▸ WORK TO BE COMPLETED: Could you quote the material below verbatim, beginning with the line containing "The height and width of the screenshot is (784, 1554)." and continuing through the line containing "point(44,105)", with both of those lines included?

╭──

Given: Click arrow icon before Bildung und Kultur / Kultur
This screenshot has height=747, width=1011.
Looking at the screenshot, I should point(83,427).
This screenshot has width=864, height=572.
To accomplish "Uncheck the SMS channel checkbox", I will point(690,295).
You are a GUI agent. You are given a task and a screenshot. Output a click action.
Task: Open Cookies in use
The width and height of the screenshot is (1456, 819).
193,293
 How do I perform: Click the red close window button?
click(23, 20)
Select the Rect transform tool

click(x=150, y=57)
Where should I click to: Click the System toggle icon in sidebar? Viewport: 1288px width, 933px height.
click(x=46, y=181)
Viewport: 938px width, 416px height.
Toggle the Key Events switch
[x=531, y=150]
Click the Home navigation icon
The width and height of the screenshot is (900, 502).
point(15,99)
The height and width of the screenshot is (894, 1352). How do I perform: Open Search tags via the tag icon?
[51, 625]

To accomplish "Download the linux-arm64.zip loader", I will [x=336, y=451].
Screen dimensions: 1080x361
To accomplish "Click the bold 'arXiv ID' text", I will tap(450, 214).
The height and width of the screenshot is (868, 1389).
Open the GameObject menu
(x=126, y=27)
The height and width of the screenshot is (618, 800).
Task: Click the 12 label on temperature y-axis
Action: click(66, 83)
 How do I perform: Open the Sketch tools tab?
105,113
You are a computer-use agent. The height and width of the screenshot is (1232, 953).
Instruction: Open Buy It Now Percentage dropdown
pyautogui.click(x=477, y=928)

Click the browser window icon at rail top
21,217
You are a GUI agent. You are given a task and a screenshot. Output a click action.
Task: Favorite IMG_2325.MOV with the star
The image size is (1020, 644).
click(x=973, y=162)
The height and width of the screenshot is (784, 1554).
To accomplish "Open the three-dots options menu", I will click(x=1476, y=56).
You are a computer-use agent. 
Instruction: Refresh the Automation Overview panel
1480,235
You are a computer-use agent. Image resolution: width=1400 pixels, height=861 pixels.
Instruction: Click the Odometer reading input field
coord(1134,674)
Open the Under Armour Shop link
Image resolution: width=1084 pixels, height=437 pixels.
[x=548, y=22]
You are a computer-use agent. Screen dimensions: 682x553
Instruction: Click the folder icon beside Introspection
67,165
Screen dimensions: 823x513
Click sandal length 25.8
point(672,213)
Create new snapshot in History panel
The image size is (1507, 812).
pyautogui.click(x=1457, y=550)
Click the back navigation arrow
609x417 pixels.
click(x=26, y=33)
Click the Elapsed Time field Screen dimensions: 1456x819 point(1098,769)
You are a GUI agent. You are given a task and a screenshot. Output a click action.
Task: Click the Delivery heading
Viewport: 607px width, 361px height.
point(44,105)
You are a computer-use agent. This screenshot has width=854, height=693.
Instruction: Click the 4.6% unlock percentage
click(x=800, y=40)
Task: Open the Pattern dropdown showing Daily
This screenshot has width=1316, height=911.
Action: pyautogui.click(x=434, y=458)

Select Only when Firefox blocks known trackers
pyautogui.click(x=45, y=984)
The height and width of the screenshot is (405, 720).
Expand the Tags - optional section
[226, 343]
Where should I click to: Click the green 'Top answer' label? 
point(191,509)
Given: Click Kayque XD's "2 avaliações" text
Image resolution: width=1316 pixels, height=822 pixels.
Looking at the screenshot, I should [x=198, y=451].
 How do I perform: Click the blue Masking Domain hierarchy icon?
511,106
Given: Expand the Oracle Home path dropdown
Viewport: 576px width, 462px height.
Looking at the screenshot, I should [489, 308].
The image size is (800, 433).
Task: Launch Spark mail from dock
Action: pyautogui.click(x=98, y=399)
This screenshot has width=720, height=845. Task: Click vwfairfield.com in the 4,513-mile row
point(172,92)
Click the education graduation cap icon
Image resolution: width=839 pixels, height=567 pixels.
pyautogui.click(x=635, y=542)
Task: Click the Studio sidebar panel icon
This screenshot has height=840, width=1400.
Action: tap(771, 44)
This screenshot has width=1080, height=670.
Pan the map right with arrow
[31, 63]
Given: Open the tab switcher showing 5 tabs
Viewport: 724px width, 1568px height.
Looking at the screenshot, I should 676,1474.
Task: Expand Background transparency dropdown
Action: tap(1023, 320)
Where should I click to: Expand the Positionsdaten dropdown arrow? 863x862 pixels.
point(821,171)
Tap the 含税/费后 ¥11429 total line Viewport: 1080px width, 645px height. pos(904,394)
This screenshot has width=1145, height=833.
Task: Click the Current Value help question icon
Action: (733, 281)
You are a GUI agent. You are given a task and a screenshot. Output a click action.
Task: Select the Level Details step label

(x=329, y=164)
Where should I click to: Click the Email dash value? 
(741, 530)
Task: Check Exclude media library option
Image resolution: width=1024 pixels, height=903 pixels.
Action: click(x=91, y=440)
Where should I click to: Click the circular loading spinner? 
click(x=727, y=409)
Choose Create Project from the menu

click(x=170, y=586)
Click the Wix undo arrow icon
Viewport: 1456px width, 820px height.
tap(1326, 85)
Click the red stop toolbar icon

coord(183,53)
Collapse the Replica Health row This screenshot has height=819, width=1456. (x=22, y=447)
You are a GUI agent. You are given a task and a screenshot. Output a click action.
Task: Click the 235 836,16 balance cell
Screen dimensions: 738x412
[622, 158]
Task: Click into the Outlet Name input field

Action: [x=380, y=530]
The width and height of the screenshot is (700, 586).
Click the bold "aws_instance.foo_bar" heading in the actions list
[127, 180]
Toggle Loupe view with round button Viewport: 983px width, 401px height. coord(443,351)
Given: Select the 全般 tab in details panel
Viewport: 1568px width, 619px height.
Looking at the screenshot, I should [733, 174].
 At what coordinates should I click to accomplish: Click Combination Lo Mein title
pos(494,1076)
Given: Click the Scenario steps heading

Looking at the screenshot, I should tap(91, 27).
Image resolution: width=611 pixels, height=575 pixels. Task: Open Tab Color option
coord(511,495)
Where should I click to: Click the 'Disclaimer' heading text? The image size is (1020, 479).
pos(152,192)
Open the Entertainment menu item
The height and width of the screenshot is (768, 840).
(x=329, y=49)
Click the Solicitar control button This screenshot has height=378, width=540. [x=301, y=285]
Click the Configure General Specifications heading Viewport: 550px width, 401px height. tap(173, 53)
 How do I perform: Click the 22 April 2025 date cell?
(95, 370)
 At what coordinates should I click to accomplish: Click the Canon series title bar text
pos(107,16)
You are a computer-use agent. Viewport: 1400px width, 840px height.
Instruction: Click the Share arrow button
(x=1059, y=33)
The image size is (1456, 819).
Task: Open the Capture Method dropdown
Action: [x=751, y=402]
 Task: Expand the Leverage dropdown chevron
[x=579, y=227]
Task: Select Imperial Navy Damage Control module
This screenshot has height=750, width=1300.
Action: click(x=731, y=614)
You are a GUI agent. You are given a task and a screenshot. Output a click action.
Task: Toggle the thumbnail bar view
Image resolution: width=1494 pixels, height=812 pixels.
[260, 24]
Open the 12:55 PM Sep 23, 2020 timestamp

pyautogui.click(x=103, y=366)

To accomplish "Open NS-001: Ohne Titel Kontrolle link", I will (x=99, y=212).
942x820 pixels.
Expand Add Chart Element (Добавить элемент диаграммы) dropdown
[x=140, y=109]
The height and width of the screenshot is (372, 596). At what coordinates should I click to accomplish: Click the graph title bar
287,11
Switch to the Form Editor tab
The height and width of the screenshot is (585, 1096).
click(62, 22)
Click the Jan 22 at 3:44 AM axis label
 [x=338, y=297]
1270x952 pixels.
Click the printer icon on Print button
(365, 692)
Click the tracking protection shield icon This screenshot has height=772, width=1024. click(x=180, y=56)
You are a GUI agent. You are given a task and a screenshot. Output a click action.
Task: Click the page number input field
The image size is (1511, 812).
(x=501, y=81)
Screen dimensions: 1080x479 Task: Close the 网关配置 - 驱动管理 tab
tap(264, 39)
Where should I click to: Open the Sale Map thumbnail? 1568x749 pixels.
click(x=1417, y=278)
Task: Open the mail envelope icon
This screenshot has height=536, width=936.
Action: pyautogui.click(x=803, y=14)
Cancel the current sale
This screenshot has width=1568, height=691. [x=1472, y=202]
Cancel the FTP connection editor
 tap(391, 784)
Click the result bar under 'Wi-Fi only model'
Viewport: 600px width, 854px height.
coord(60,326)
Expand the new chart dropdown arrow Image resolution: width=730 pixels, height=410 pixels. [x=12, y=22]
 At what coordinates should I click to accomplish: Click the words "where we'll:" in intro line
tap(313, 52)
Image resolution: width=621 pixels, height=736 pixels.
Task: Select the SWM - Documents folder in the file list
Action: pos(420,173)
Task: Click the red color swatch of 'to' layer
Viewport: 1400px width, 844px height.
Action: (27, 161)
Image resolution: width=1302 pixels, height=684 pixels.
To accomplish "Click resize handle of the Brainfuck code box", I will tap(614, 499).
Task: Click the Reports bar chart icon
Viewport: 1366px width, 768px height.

╰──

▸ THE COMPLETED TASK:
The height and width of the screenshot is (784, 1554).
To accomplish "Open the three-dots options menu", I will click(x=1476, y=56).
You are a computer-use agent. 
Instruction: Refresh the Automation Overview panel
1480,235
You are a computer-use agent. Image resolution: width=1400 pixels, height=861 pixels.
Instruction: Click the Odometer reading input field
coord(1134,674)
Open the Under Armour Shop link
Image resolution: width=1084 pixels, height=437 pixels.
[x=548, y=22]
You are a computer-use agent. Screen dimensions: 682x553
Instruction: Click the folder icon beside Introspection
67,165
Screen dimensions: 823x513
Click sandal length 25.8
point(672,213)
Create new snapshot in History panel
The image size is (1507, 812).
pyautogui.click(x=1457, y=550)
Click the back navigation arrow
609x417 pixels.
click(x=26, y=33)
Click the Elapsed Time field Screen dimensions: 1456x819 point(1098,769)
You are a GUI agent. You are given a task and a screenshot. Output a click action.
Task: Click the Delivery heading
Viewport: 607px width, 361px height.
point(44,105)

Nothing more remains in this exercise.